Embrace the Grime: How to Photograph Abandoned Places

Words + Photos : Kameron Sears

I love exploring abandoned locations. They provide a unique creative challenge. Capturing the magic of a place without knowing fully its history can be challenging. Also, these spaces are often so vast that I don’t even know where to start shooting, and the fact that most of them are dark and grimy makes it difficult to provide contrast in the photos. 

These are a few of the problems I’ll approach in suggesting how to shoot abandoned places. Just remember the number one rule with urban exploration: be safe.

Here's my method for shooting these spaces:


1. Look for good light.

This tip applies to photography in general, but when you’re in an abandoned place, usually the only source of light is natural sun light. Try to keep an eye out for windows, doorways, or even tiny cracks that are letting in light. Maybe try placing a subject in the light. Since abandoned places are usually dark, the lit area can add a lot of drama and mood to the shot.




2. Include graffiti

A large majority of abandoned spots are more than likely covered in graffiti. Some spots like the Detroit prison are an exception, but for the most part, a lot of them are essentially giant canvases for graffiti artists. Including their work in the frame of your shot can once again add to the feel/mood of the shot but is also a great way to add a pop of color to an otherwise muted and bland space. Some may even add to the story that you’re trying to tell, like the “DETROIT” graffiti in the below photo.





3. Include a subject or object

Most of the time an abandoned spot is usually just an empty space, and it can be tricky to get a sense of scale across in a photo. Putting a subject or object into the space can definitely achieve scale and also builds a better story. Or if you see any cool objects that have been left behind in the space, try to get a different perspective on them by getting really close, and focusing just on the object. The Moment wide lens allows you to do this and also includes a decent amount of the space in the background. 

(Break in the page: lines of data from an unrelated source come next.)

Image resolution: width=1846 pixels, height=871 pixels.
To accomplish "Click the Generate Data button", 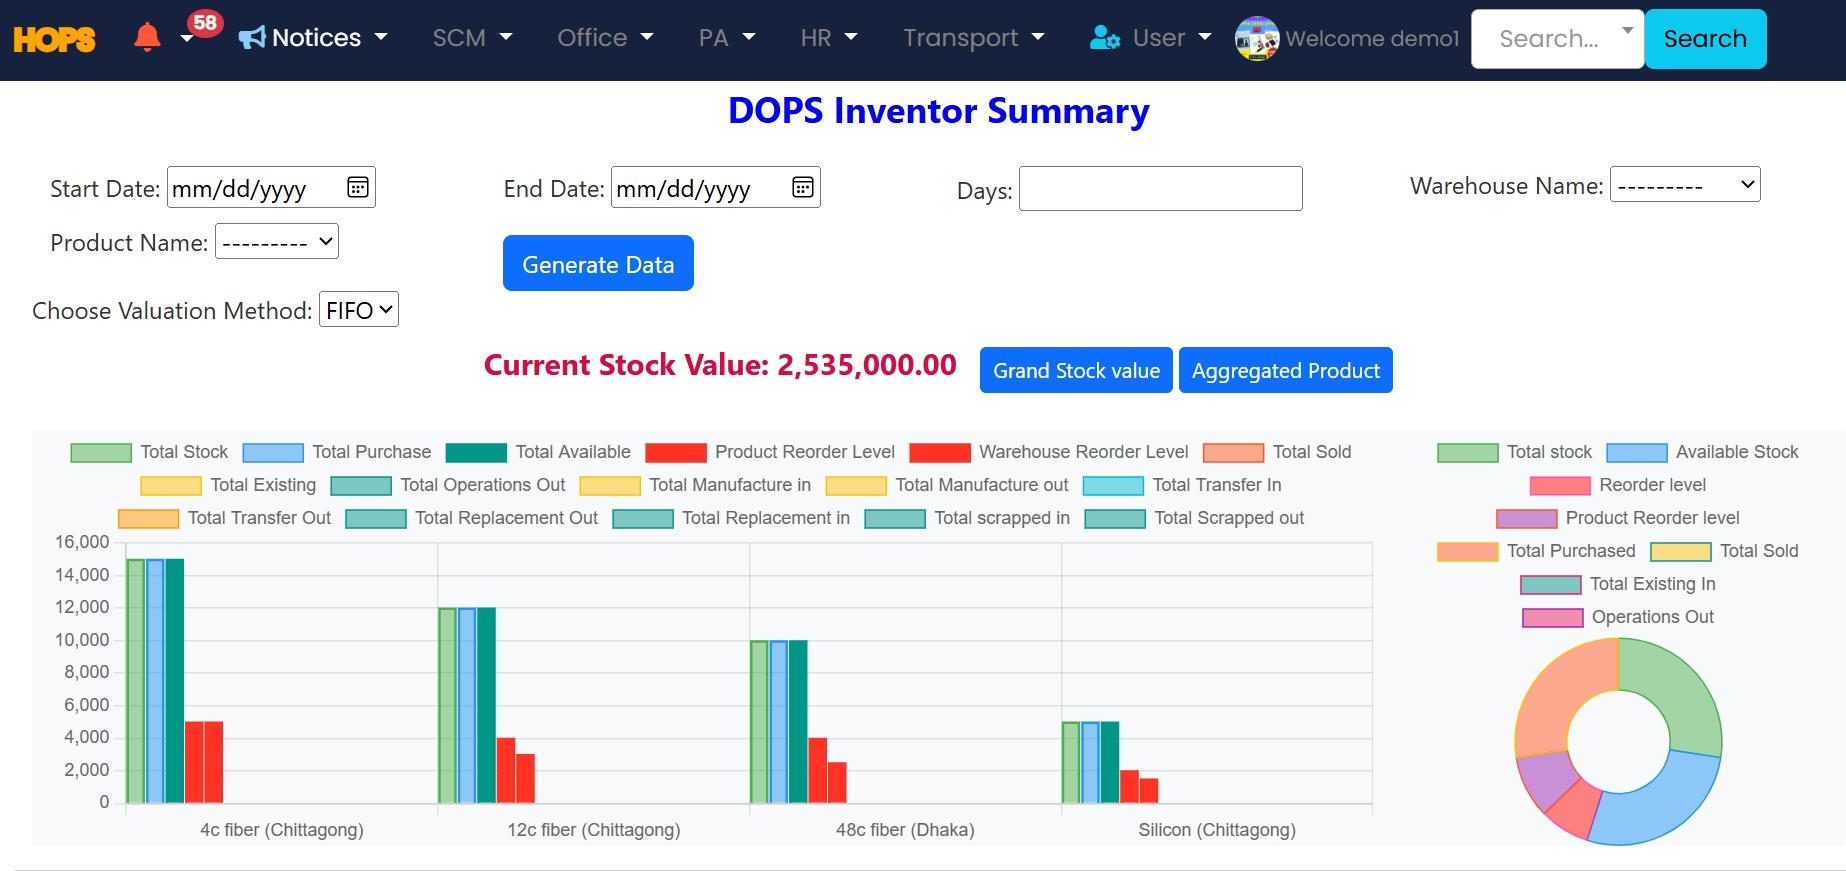I will pos(598,264).
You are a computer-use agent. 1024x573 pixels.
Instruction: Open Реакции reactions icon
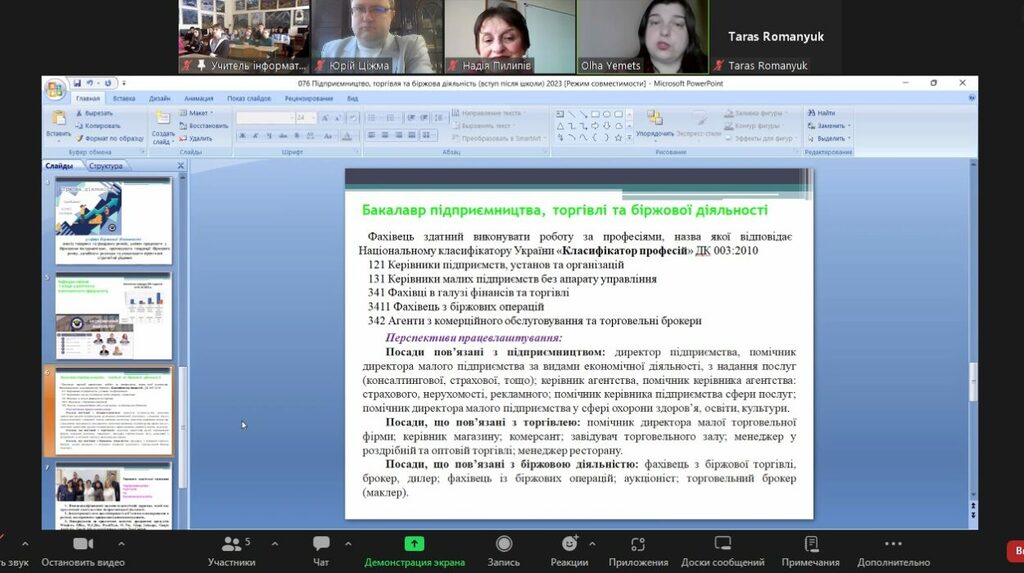tap(569, 544)
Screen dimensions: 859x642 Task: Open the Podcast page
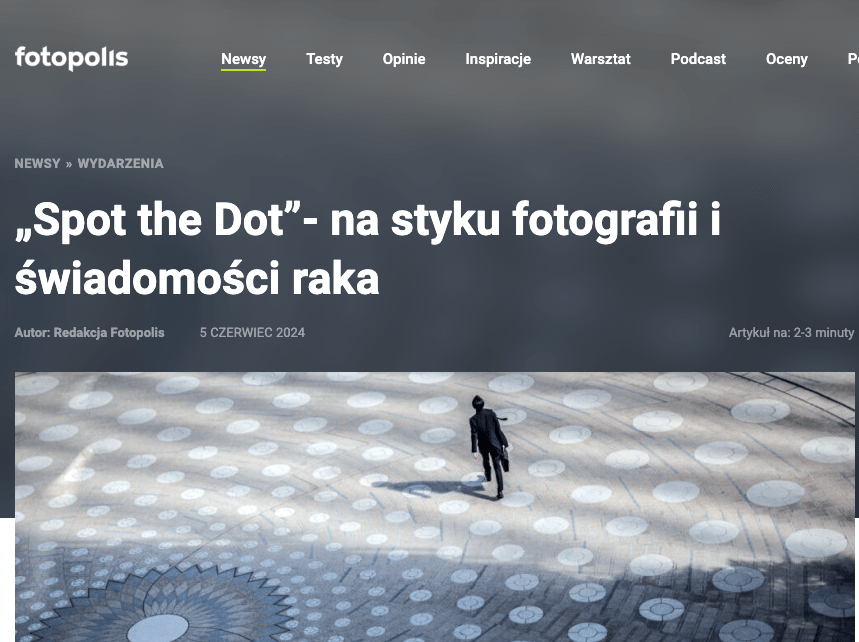pyautogui.click(x=698, y=59)
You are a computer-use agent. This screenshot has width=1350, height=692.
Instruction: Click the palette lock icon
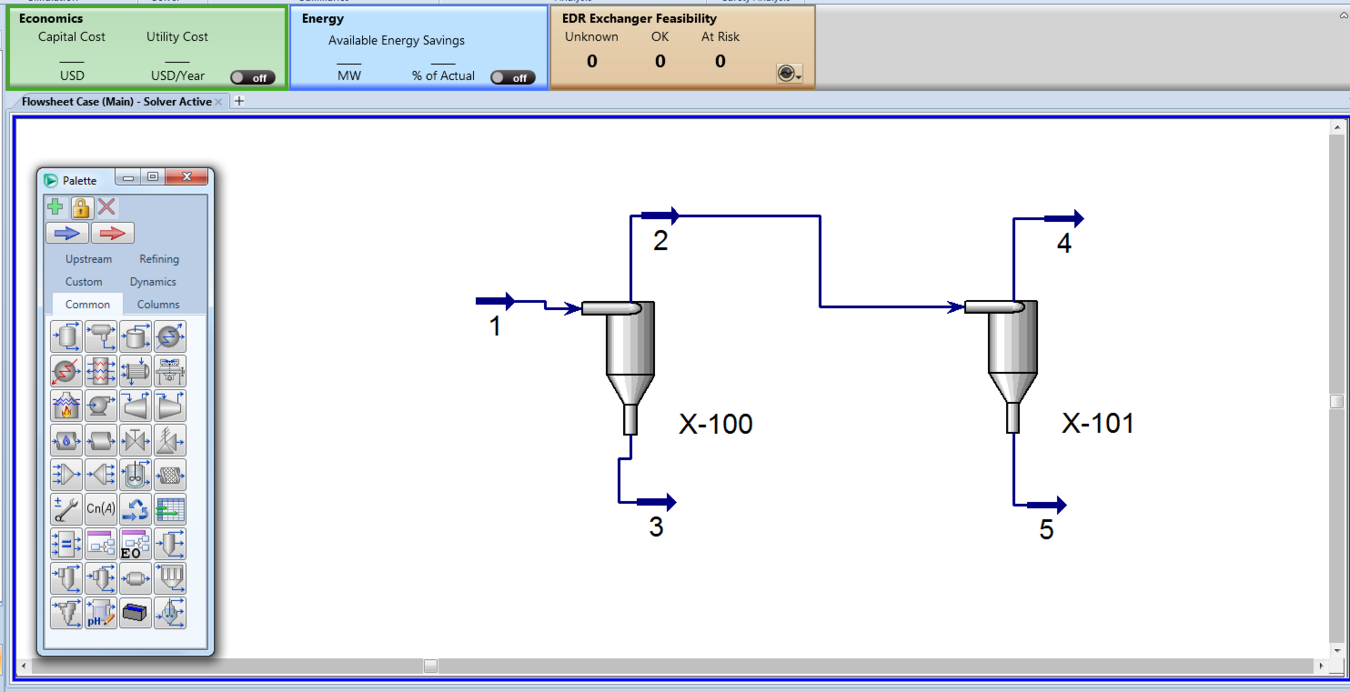81,207
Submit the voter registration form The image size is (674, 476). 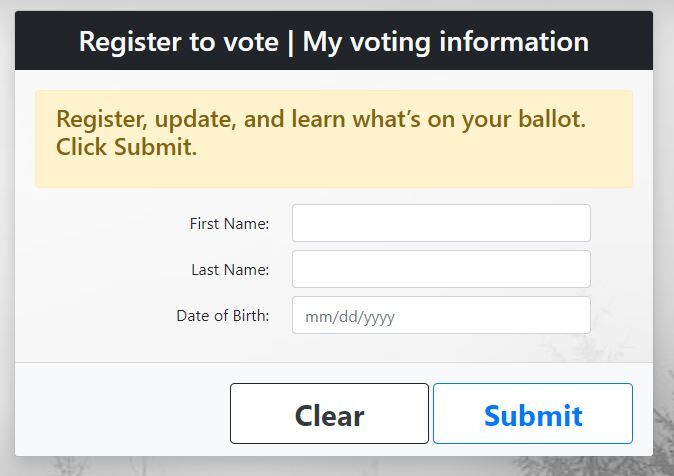pyautogui.click(x=532, y=414)
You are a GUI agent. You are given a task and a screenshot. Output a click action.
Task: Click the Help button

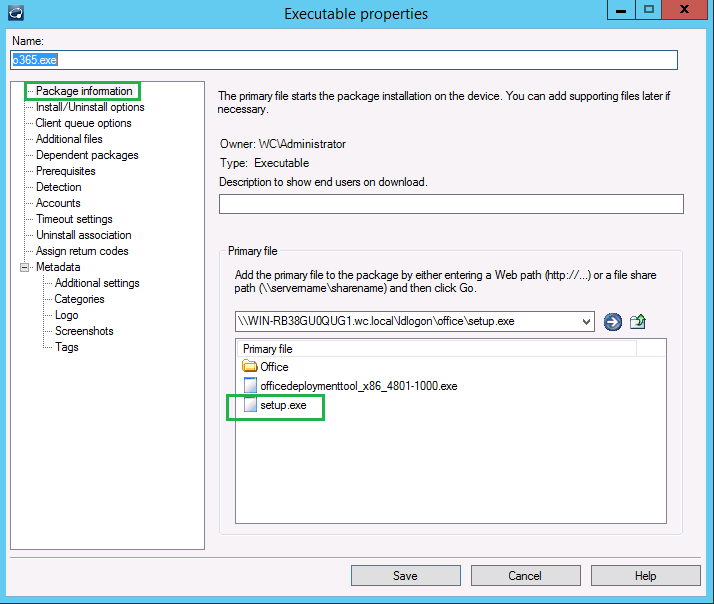click(x=645, y=576)
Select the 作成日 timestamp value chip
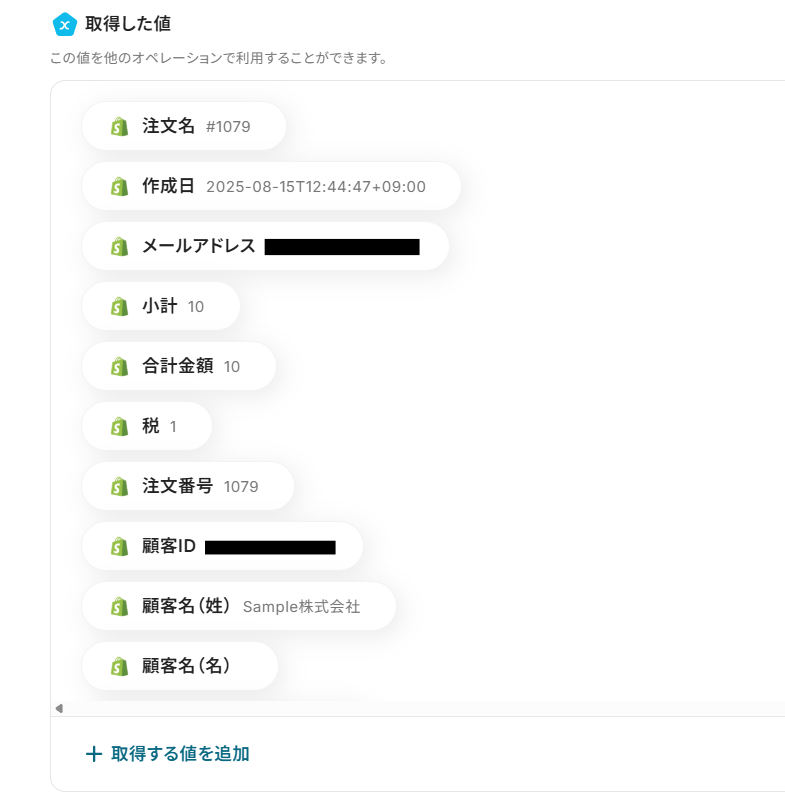The width and height of the screenshot is (785, 808). (271, 187)
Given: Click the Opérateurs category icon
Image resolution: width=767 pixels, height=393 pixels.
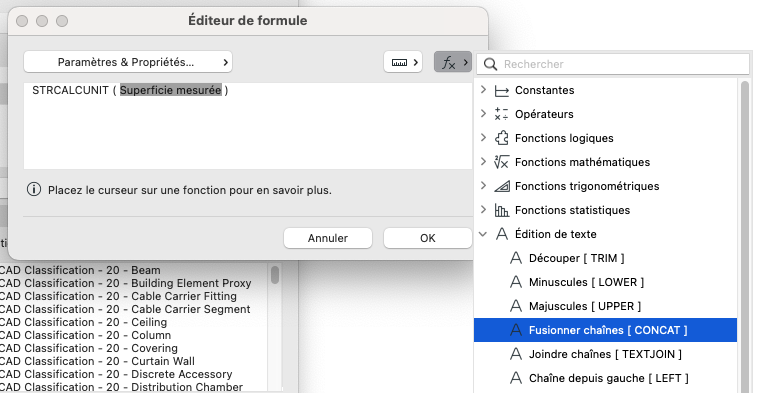Looking at the screenshot, I should pos(501,114).
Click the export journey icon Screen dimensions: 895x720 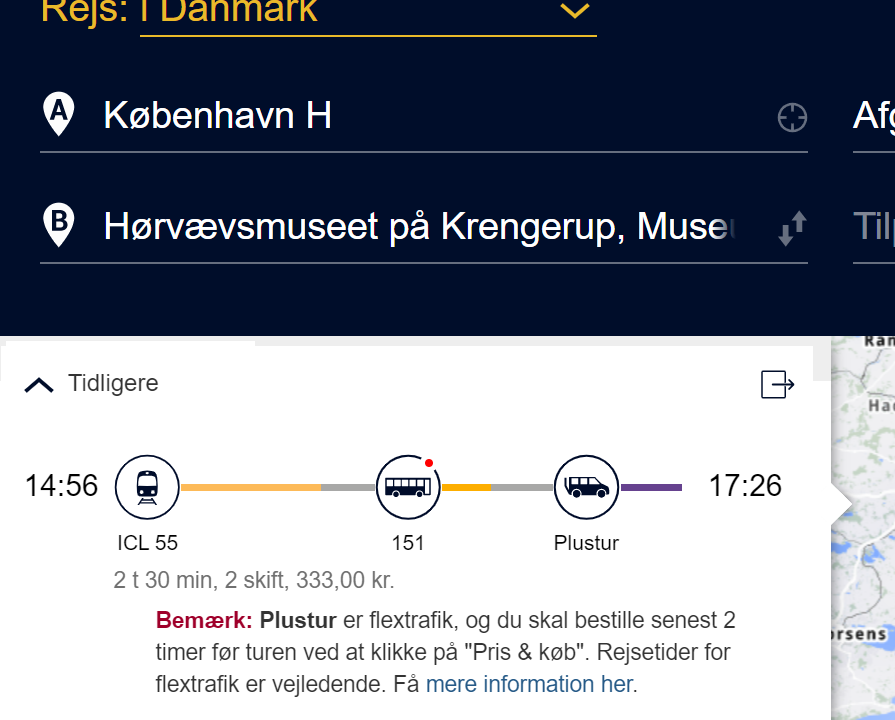pyautogui.click(x=777, y=384)

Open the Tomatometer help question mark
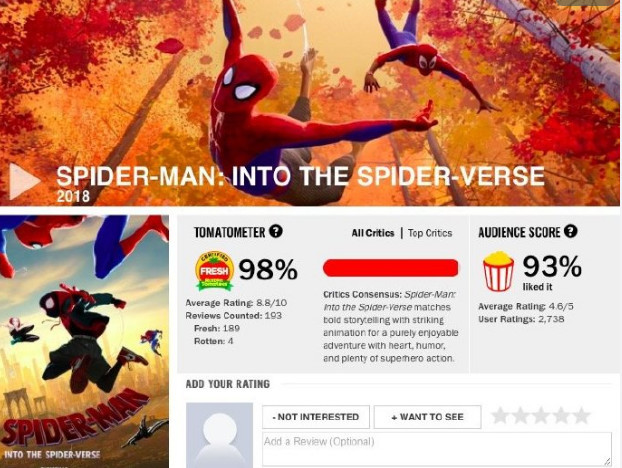(x=276, y=231)
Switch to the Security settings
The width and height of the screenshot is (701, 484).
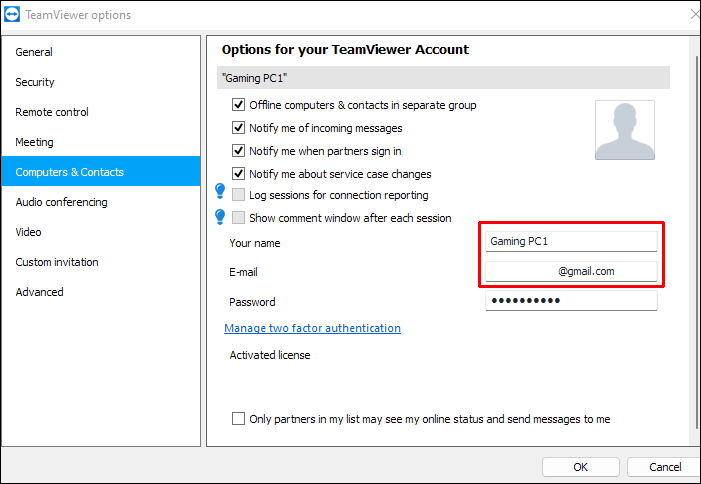point(35,82)
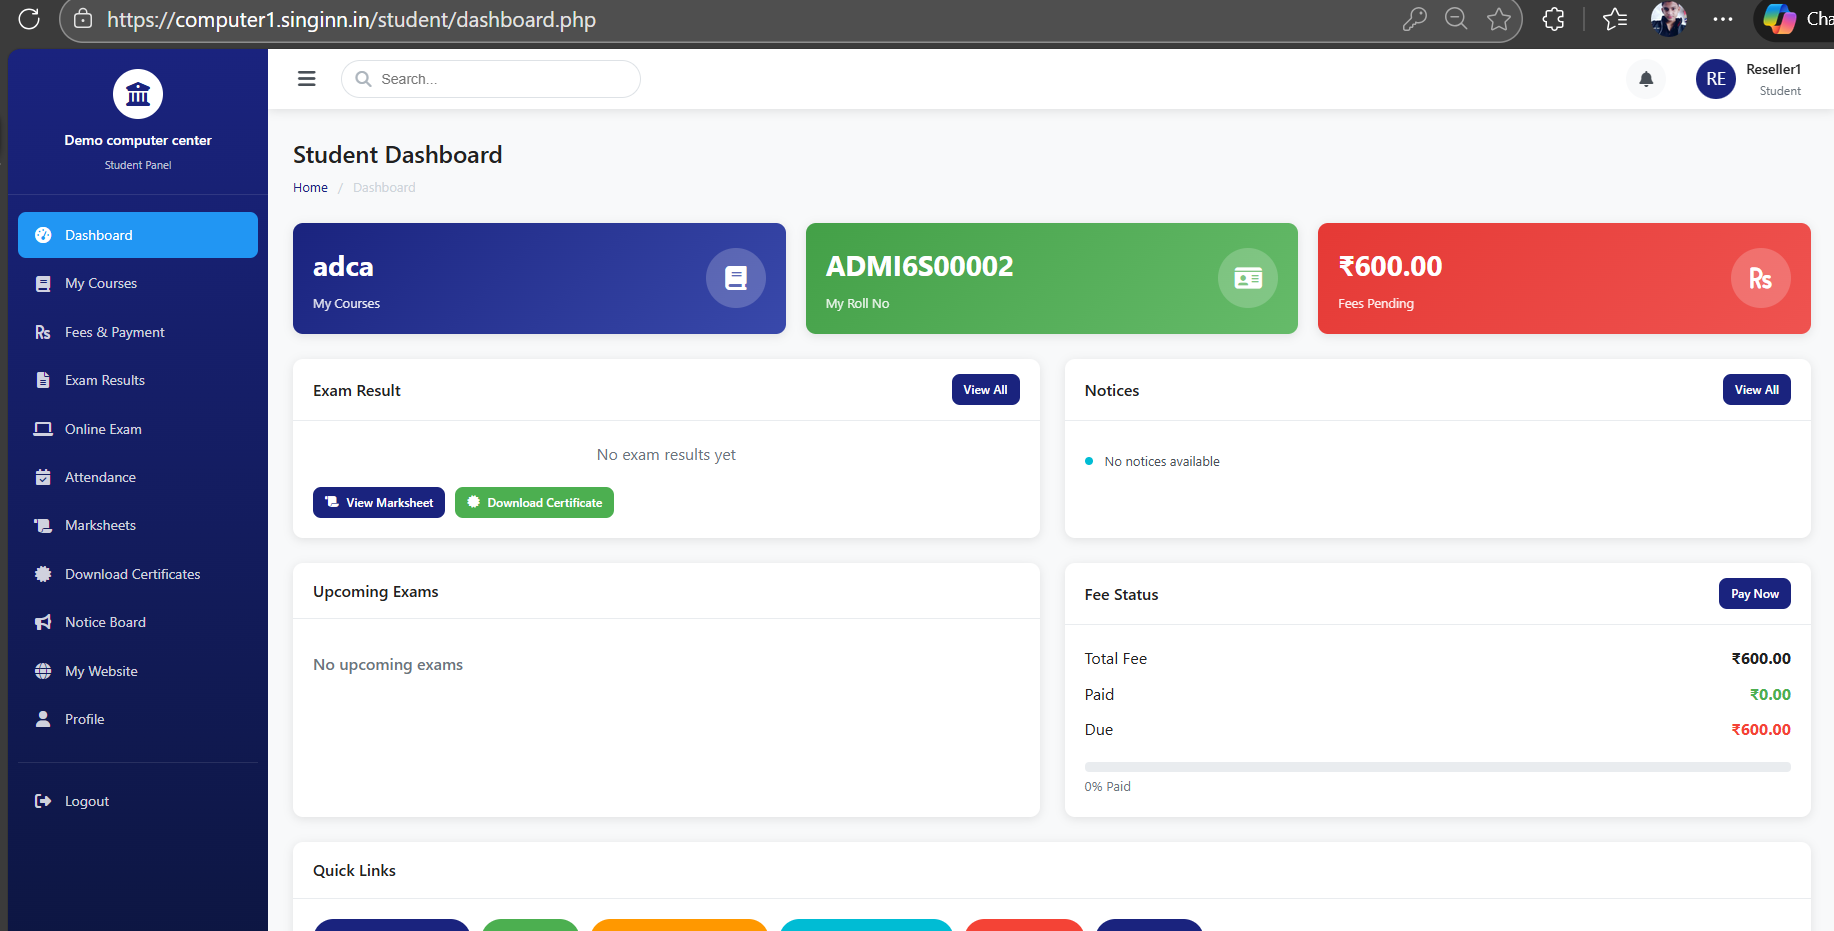Click the Rs icon on Fees Pending card
The image size is (1834, 931).
click(1760, 278)
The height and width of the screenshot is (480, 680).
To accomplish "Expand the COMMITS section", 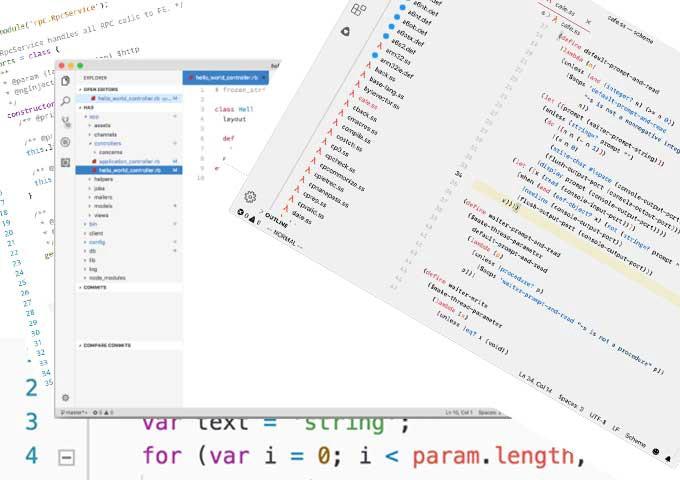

For instance, in the abandoned Detroit church, the space was small and mostly destroyed. But when I went up to the altar, I noticed some old piano keys on the ground. I crouched down and just focused on the keys. This gave a sense of history and scale. You can see that example on the Detroit piece.




4. Show depth

As mentioned above, most abandoned places are large, empty spaces. While this doesn’t give you many options for photo subjects, it’s an enormous opportunity to explore “vanishing point” perspectives. 

A vanishing point is the point where, in the distance, parallel lines seem to intersect. Compositions can have one, two, or multiple vanishing points. The single point is a very easy, popular way to show depth within a photograph. Look for long, rectangular shaped rooms to showcase this skill.